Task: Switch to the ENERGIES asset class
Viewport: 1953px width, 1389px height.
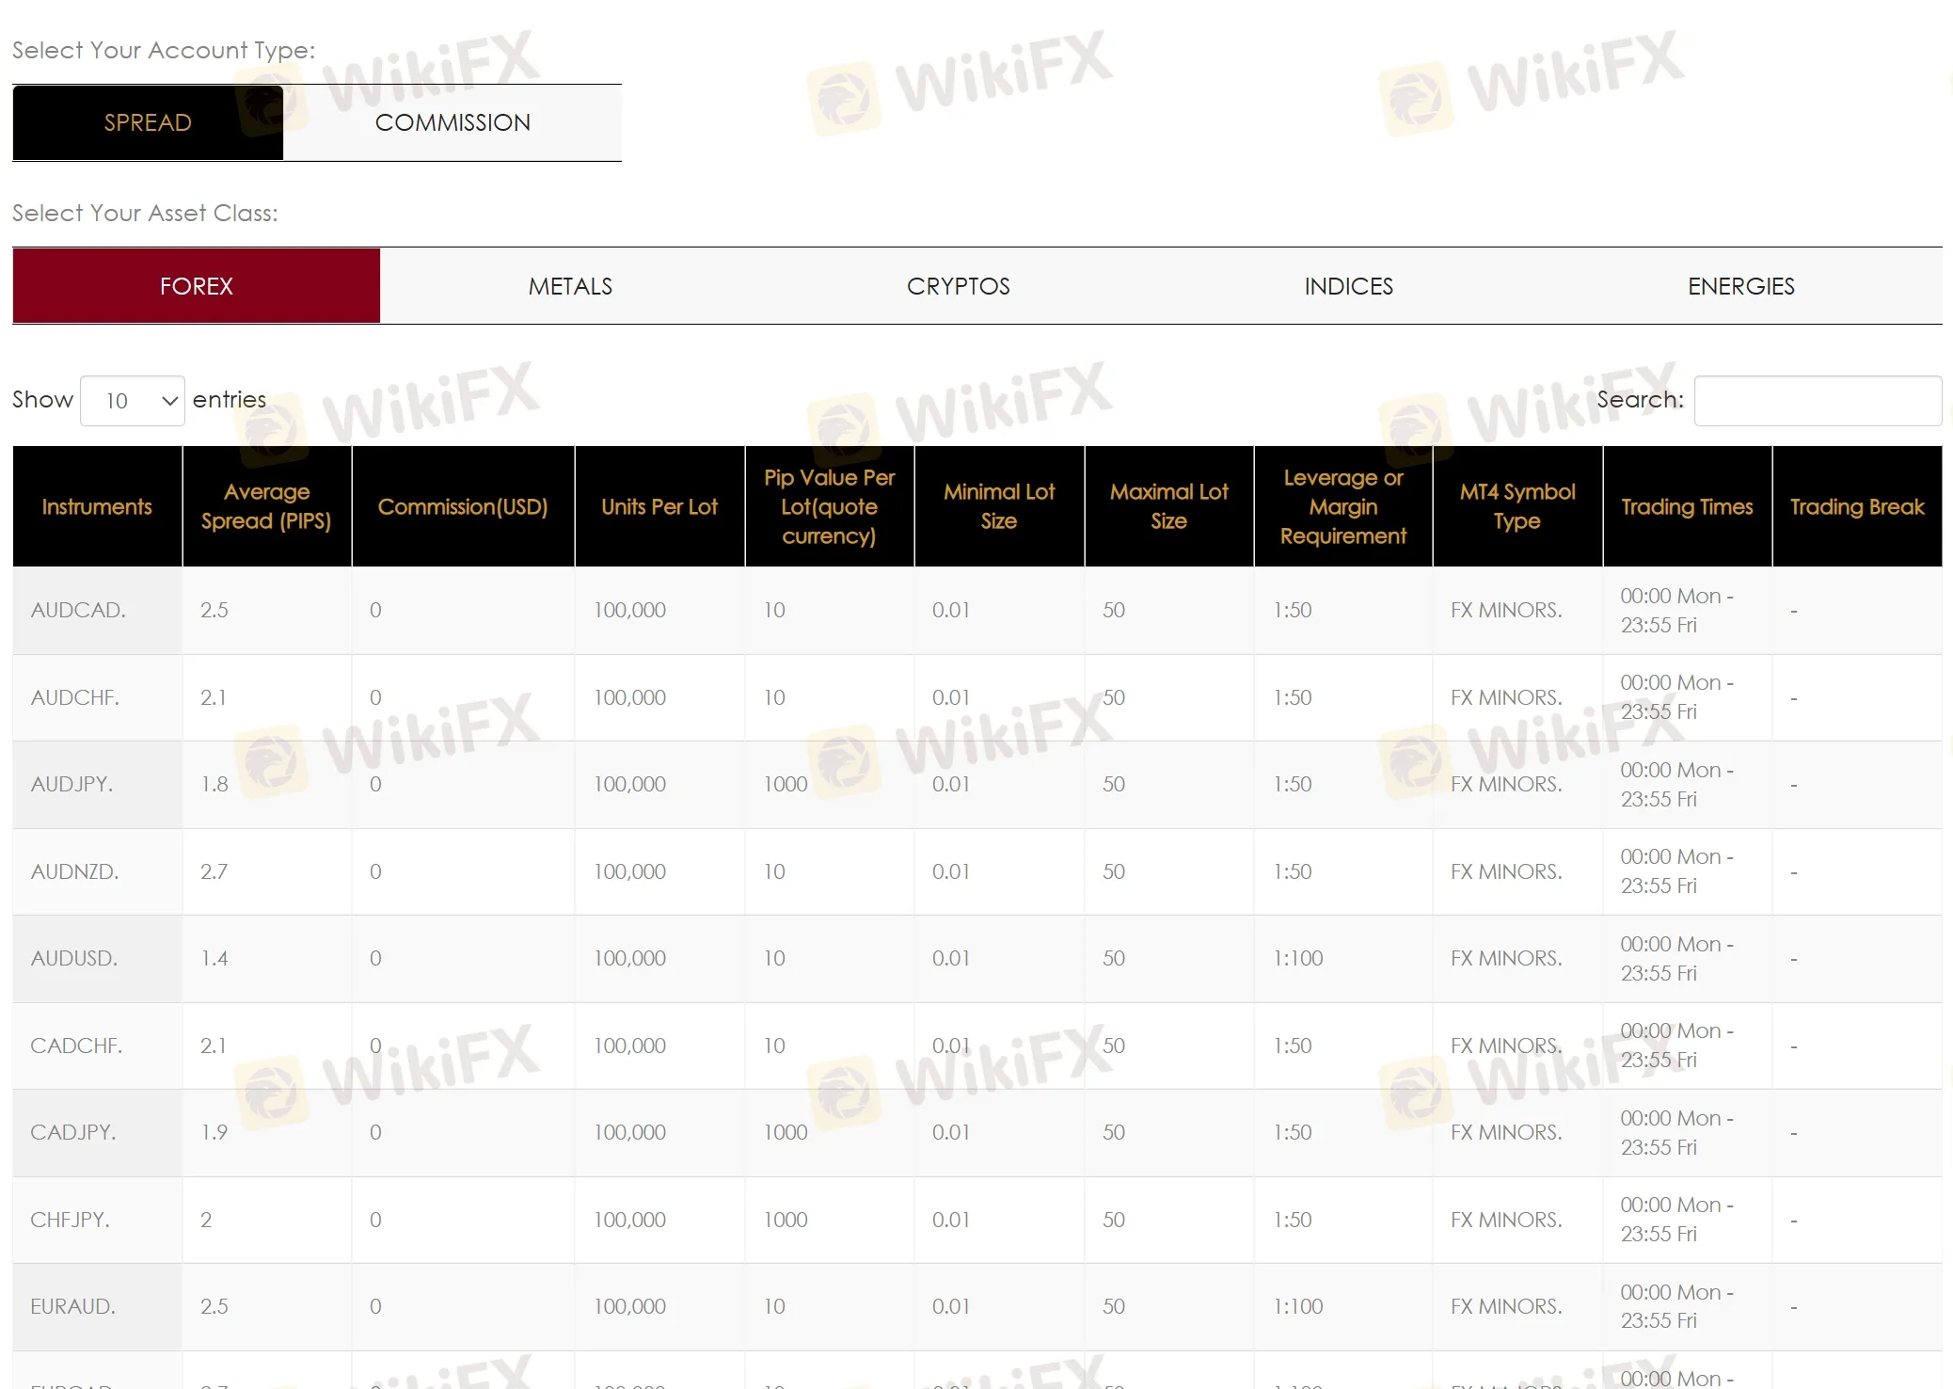Action: tap(1740, 286)
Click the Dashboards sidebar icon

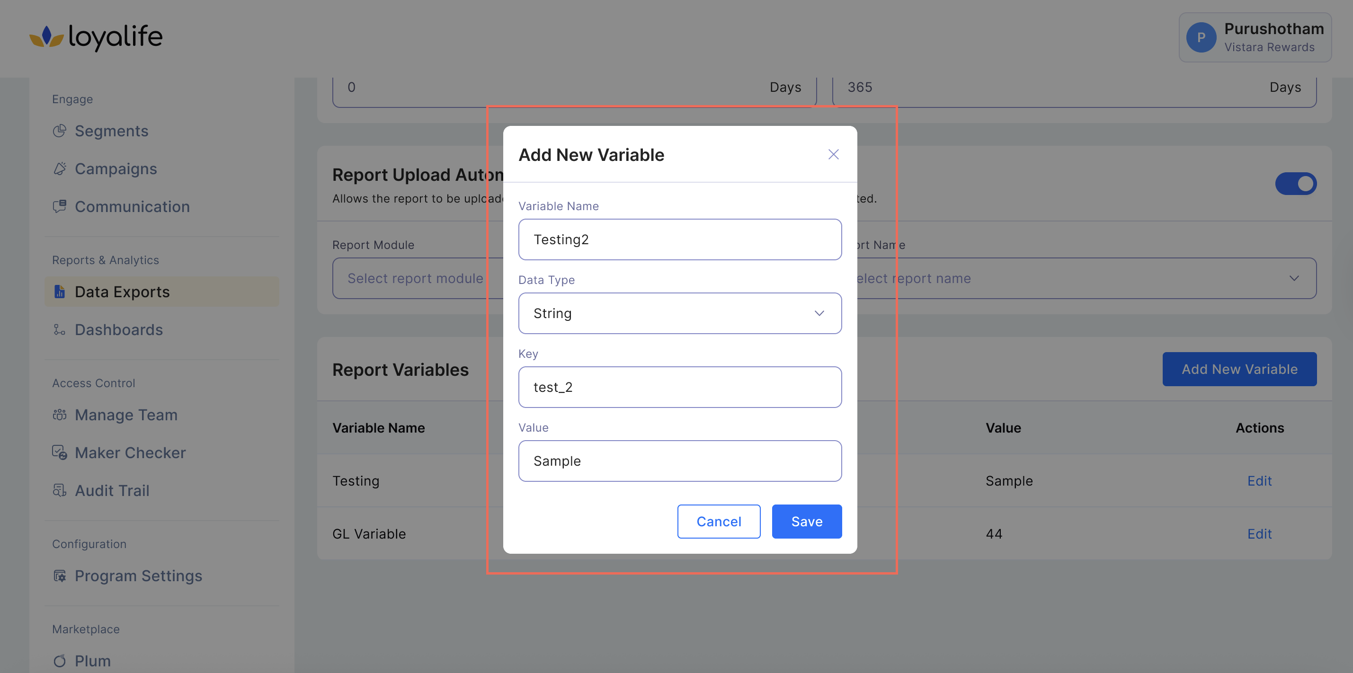click(59, 330)
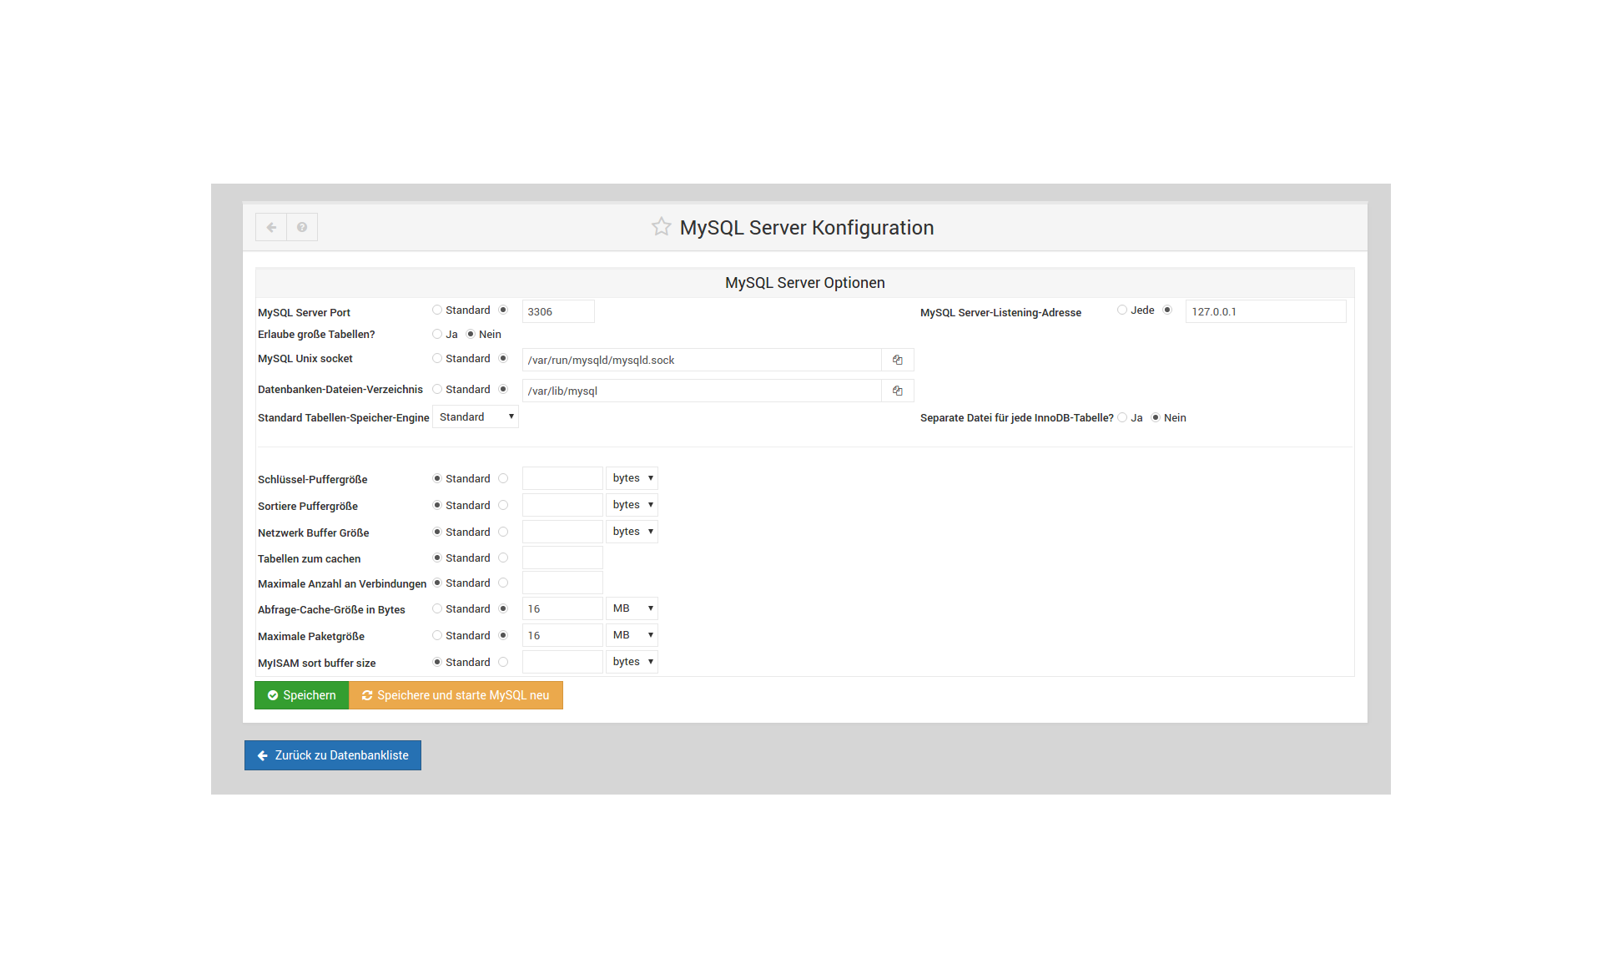Click Speichere und starte MySQL neu
The height and width of the screenshot is (979, 1602).
[x=456, y=695]
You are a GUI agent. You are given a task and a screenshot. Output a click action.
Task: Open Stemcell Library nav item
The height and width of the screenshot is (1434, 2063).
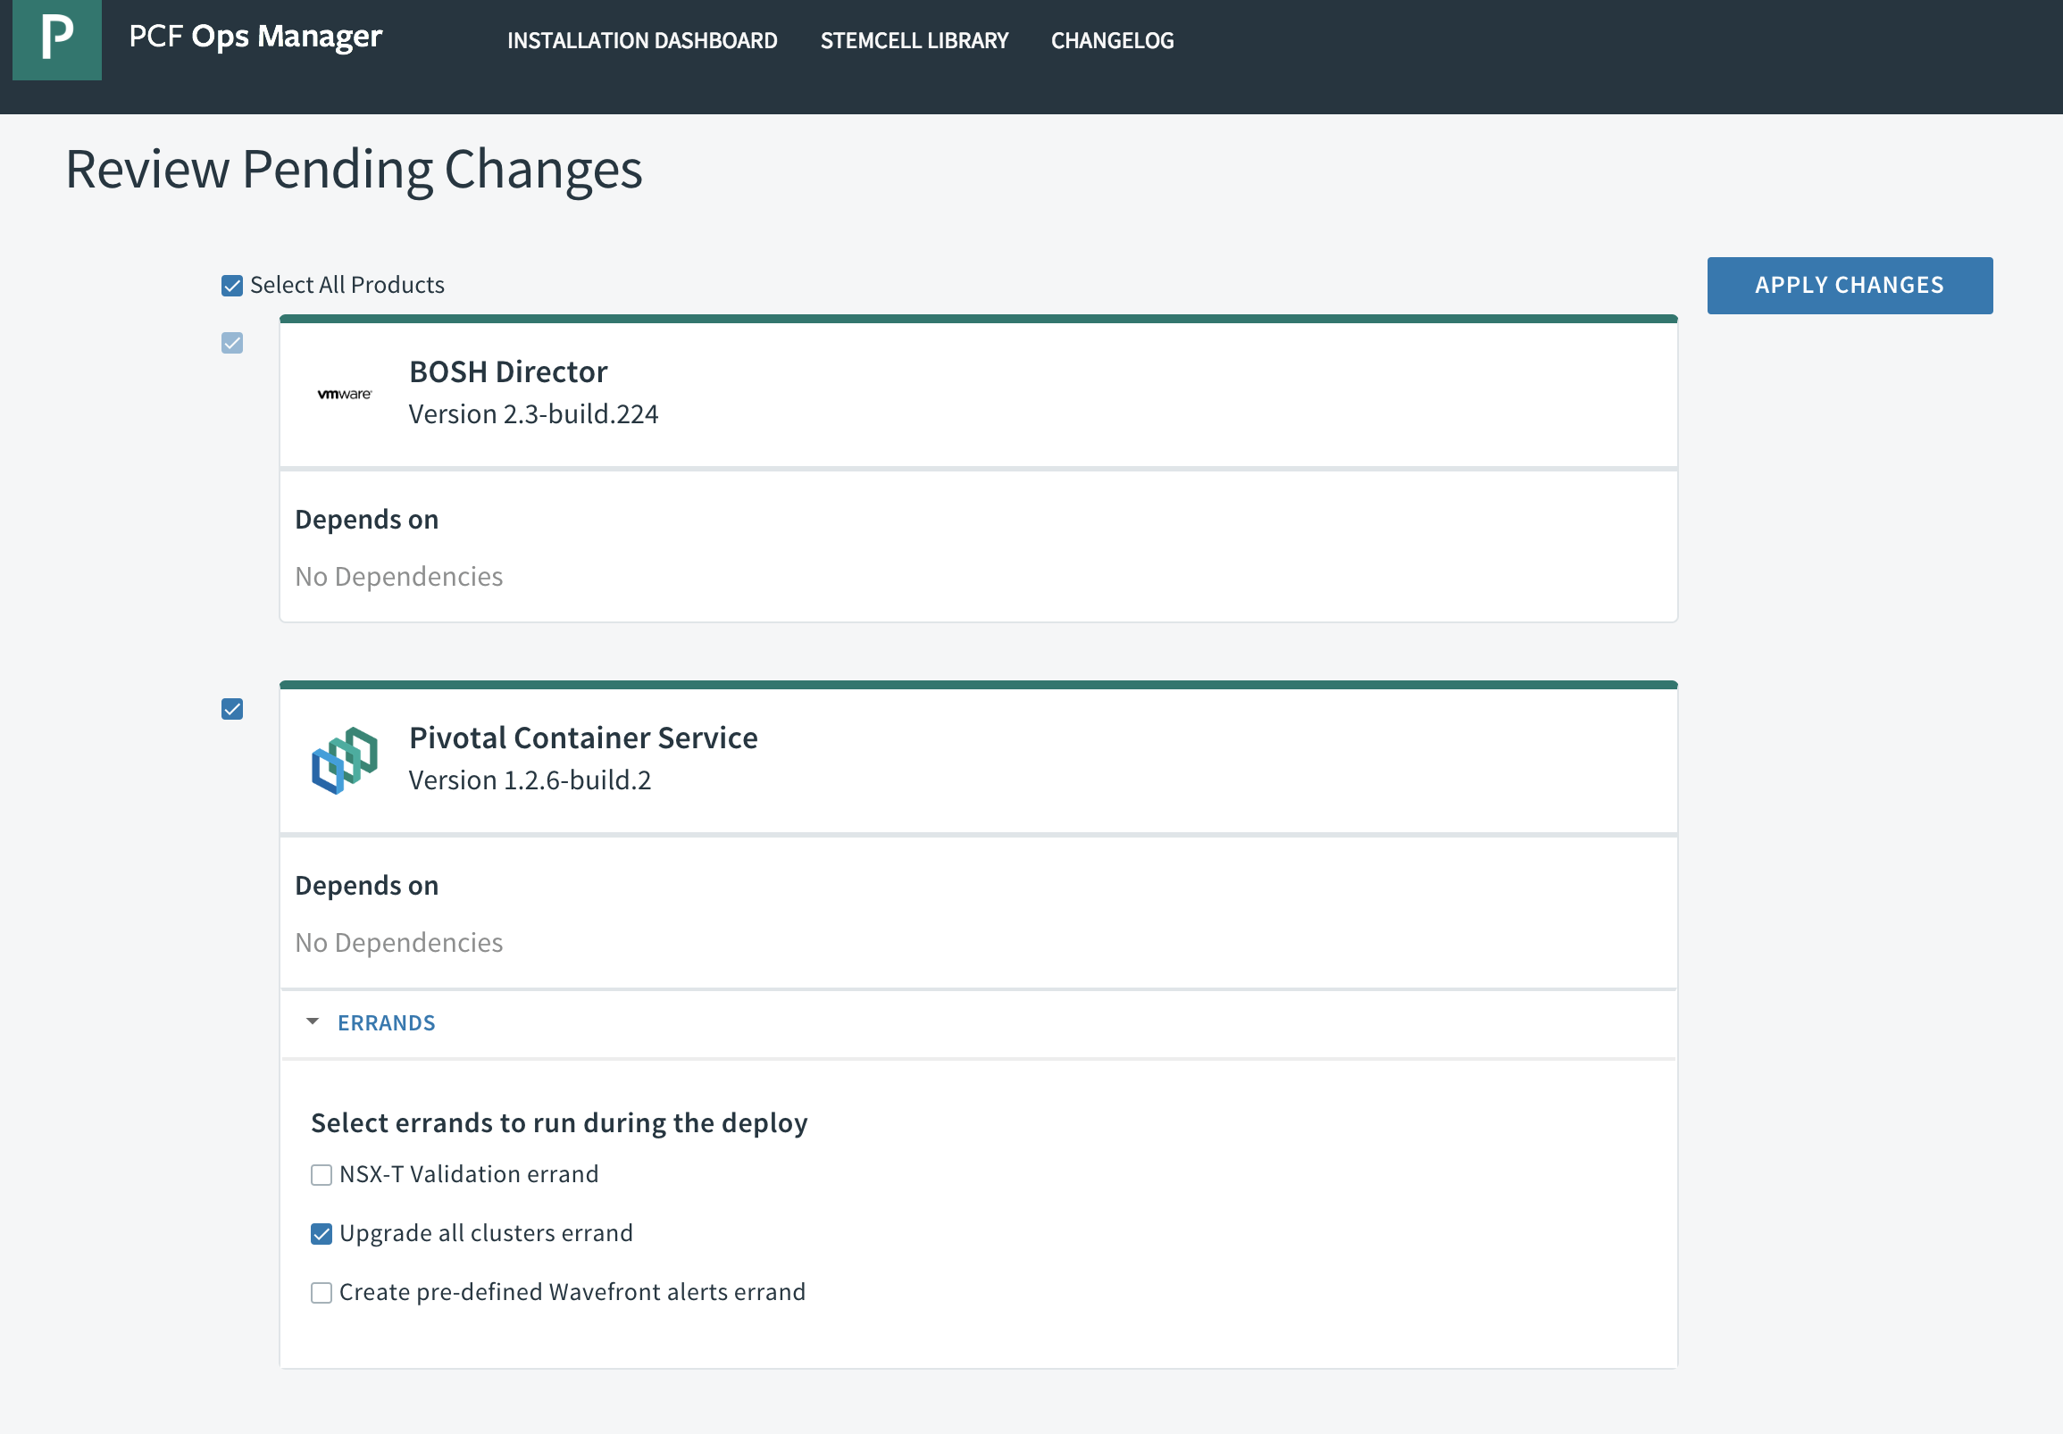pos(914,40)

----

» Task description: Only an exact copy of the entries, with no pictures, is expected as the answer.

» Answer to this problem:
Task: Switch to the ENERGIES asset class
Viewport: 1953px width, 1389px height.
Action: tap(1740, 286)
Click the Dashboards sidebar icon

click(59, 330)
Click Speichere und starte MySQL neu
The height and width of the screenshot is (979, 1602).
[x=456, y=695]
You are a GUI agent. You are given a task and a screenshot. Output a click action.
Task: Open Stemcell Library nav item
The height and width of the screenshot is (1434, 2063).
pos(914,40)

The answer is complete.